Discovery Sanctions: Sanctions Against Litigants’ Attorneys Reversed Where Evidence Showed Client Was Responsible For Sanctionable Conduct

Second District, Division 2 Reverses $3,387.50 Sanctions Award Against Attorneys.

     Under various discovery statutes, the trial court has discretion to award discovery sanctions jointly and severally against losing litigant and/or their attorneys. However, attorneys have another defense in their quiver—the “my client made me do it” defense.

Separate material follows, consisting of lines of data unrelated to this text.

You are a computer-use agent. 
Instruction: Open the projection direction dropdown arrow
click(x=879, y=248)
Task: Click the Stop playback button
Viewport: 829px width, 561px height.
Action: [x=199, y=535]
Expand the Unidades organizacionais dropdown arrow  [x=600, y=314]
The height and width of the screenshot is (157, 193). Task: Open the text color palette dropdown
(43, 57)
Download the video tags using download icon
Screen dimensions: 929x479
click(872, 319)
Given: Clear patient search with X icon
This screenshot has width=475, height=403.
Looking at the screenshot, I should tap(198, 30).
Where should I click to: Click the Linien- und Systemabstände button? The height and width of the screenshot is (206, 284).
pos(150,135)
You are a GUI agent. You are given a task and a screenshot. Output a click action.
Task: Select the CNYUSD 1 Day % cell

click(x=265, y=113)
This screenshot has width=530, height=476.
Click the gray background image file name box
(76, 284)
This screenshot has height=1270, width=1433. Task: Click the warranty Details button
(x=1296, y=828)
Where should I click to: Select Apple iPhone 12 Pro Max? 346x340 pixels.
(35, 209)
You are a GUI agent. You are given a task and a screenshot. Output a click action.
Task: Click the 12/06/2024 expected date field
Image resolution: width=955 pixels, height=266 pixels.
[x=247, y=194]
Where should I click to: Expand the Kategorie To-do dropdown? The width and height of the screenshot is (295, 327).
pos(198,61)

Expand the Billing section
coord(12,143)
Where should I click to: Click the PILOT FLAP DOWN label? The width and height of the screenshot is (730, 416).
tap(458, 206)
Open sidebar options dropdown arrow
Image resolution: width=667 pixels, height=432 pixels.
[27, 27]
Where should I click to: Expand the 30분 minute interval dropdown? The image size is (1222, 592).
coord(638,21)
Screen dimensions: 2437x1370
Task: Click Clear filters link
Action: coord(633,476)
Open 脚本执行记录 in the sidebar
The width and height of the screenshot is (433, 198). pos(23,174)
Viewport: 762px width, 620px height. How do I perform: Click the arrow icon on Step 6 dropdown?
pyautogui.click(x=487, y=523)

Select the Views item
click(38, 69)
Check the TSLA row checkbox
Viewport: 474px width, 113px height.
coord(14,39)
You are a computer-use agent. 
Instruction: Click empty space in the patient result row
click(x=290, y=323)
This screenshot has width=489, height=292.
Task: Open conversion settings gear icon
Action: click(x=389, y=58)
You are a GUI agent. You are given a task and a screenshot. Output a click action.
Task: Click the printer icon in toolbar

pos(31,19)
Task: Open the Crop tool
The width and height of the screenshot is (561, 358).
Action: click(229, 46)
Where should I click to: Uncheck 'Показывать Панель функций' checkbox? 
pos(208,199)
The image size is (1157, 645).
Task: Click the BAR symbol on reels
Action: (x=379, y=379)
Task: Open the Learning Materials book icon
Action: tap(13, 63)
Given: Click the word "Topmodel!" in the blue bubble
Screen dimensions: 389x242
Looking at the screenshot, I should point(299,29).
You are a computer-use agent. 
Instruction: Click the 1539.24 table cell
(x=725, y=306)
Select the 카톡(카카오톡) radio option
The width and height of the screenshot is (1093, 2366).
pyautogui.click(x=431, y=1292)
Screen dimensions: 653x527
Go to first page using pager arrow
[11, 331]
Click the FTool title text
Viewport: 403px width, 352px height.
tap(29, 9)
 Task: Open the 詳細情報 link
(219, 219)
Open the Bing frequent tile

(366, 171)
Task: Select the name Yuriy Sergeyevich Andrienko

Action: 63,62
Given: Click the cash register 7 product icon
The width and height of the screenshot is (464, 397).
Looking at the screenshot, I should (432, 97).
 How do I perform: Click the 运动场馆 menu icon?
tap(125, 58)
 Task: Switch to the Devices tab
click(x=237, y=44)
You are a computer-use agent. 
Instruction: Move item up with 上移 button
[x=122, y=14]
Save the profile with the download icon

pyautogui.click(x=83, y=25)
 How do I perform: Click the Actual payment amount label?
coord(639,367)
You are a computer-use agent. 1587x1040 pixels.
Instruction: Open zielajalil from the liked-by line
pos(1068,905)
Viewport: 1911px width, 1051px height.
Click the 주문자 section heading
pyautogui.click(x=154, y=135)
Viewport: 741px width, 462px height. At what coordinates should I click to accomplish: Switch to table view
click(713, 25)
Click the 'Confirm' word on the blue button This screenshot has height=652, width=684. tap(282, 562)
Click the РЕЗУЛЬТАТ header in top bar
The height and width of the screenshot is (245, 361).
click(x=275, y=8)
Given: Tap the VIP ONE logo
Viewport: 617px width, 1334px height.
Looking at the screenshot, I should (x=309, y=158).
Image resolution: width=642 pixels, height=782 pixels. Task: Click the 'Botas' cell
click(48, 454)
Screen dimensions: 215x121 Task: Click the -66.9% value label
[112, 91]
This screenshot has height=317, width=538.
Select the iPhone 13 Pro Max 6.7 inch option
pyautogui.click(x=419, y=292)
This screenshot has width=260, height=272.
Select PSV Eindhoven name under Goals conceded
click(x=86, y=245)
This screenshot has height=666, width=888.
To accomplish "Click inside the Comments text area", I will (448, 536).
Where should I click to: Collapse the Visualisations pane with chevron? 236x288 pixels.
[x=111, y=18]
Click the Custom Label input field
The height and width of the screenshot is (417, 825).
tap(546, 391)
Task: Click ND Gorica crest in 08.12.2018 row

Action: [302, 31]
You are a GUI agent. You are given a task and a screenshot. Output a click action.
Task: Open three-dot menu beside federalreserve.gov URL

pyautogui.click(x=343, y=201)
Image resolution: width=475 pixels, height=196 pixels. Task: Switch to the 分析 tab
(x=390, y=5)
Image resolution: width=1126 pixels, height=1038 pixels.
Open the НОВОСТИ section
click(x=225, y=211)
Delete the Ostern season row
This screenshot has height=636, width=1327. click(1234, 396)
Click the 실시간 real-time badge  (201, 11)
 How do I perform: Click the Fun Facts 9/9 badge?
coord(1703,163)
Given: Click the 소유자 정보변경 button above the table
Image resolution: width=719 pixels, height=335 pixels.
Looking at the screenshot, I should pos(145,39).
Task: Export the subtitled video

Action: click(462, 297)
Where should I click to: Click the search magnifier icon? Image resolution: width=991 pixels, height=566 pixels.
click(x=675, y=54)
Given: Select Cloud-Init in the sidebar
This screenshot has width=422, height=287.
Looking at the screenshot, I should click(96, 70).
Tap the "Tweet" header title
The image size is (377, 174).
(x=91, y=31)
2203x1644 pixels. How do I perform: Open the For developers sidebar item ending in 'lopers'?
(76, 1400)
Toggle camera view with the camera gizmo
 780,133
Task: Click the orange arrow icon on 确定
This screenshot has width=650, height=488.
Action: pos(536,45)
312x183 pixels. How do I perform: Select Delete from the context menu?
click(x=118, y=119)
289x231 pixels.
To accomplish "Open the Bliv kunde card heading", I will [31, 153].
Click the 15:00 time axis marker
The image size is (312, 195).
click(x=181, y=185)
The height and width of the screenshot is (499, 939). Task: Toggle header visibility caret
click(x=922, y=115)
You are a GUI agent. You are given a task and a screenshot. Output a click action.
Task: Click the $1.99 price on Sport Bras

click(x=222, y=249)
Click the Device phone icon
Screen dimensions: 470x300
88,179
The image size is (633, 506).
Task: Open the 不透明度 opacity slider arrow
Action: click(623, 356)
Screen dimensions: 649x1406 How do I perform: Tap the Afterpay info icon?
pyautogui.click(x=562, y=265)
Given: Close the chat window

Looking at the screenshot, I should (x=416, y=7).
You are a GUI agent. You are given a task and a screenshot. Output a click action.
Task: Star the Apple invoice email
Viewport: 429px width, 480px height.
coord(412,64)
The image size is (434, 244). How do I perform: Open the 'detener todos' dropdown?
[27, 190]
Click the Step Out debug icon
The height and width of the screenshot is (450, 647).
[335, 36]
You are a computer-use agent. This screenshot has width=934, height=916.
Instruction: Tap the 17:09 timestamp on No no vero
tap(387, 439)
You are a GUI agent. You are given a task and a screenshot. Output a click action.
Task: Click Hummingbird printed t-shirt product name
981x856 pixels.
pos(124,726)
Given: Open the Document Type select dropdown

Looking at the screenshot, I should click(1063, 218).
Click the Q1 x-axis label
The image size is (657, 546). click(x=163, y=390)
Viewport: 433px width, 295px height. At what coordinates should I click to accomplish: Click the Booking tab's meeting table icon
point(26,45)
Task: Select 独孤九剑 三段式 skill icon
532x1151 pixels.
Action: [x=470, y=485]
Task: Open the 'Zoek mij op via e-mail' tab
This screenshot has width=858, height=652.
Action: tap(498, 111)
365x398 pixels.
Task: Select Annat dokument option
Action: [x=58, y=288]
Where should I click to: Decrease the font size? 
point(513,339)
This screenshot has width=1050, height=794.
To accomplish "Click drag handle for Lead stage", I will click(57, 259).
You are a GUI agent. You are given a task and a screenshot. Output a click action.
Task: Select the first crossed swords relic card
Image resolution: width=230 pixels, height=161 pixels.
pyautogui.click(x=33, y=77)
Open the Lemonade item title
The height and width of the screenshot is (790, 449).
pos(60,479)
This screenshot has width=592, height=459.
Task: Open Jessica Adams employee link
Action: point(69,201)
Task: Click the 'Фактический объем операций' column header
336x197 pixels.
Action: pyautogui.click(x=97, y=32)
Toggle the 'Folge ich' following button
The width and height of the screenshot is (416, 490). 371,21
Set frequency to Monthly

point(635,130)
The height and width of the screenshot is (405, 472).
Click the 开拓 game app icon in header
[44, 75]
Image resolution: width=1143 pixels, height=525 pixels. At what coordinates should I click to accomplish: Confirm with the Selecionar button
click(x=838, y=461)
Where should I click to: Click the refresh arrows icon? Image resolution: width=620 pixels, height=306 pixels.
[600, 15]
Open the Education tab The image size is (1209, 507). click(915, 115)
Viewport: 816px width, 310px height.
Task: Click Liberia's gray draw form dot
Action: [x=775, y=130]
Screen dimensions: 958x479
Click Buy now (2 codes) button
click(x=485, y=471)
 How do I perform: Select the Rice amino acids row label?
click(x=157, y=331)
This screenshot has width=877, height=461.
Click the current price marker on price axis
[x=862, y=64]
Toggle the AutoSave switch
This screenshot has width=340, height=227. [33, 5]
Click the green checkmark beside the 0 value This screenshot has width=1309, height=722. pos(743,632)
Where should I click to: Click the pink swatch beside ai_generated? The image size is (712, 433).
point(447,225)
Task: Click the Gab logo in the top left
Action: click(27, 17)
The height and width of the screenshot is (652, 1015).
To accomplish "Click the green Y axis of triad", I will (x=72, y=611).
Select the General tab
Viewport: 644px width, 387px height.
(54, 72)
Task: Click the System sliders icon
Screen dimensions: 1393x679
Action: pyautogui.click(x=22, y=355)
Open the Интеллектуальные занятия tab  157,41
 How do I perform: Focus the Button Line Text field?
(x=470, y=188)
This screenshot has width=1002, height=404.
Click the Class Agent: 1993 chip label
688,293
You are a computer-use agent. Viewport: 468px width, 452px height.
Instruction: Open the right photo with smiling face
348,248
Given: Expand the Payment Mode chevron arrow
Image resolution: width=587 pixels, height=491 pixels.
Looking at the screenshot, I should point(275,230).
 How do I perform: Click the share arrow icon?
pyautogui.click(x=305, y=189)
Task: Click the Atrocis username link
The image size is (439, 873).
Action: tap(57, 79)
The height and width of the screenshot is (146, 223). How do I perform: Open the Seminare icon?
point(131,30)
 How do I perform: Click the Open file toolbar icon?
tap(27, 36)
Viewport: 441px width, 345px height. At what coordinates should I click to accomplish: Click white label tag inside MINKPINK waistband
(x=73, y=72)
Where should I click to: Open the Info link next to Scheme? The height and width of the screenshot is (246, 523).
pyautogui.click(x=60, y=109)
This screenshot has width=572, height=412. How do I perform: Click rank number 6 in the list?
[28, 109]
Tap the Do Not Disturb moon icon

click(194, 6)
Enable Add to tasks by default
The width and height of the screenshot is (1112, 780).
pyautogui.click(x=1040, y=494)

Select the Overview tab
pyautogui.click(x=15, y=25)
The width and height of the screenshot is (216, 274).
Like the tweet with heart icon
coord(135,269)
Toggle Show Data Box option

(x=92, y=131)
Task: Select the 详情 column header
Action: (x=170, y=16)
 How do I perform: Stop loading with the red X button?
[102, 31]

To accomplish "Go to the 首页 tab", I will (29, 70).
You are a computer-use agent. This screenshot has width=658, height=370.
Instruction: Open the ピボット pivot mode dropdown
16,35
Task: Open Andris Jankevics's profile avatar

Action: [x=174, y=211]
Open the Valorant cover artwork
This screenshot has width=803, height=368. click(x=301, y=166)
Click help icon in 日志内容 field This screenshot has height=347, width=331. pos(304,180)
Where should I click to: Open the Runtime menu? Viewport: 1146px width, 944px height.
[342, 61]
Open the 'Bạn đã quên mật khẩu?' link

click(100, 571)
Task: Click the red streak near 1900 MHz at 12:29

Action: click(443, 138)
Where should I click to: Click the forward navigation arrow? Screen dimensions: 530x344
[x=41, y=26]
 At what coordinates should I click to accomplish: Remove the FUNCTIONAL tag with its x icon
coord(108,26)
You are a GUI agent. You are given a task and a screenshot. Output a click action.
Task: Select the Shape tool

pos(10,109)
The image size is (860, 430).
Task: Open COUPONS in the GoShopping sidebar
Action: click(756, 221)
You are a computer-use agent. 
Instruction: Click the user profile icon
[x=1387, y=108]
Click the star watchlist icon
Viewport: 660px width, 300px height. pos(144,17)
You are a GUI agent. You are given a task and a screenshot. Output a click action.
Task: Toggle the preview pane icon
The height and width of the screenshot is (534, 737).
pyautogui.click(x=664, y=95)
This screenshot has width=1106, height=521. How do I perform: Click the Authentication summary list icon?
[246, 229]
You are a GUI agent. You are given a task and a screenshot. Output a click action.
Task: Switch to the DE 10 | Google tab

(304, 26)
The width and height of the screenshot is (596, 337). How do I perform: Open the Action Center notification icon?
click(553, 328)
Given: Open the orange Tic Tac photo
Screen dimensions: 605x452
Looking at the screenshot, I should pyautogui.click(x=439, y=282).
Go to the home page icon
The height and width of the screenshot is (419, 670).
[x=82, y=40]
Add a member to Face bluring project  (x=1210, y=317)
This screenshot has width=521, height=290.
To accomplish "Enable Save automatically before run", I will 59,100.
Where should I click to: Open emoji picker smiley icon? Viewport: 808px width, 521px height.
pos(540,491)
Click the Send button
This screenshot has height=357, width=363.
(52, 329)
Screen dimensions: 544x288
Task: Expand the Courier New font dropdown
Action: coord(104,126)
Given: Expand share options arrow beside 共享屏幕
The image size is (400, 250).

     The Court of Appeal is Manzanares v. Bertolino (Marcus, Watanabe, Snyder & Dave, LLP), Case No. B211652 (2d Dist., Div. 2 Nov. 24, 2009) (unpublished) reversed a $3,387.50 discovery sanction awarded against attorneys as well as their clients. Reason: under Ghanooni v. Super Shuttle, 20 Cal.App.4th 256, 261 (1993), an attorney can avoid sanctions if he advised the client to not engage in the conduct resulting in the sanctions but the client persisted (making client solely responsible for the sanctionable conduct). Attorneys on appeal were successful, because they did submit evidence in the trial court—unrebutted evidence—demonstrating client was solely responsible.

     BLOG UNDERVIEW—Attorneys need to be careful on using this discovery sanctions “defense,” because it likely implicates privileged conversations and may create a conflict in interest with the client that may want to be avoided, depending on the circumstances of course.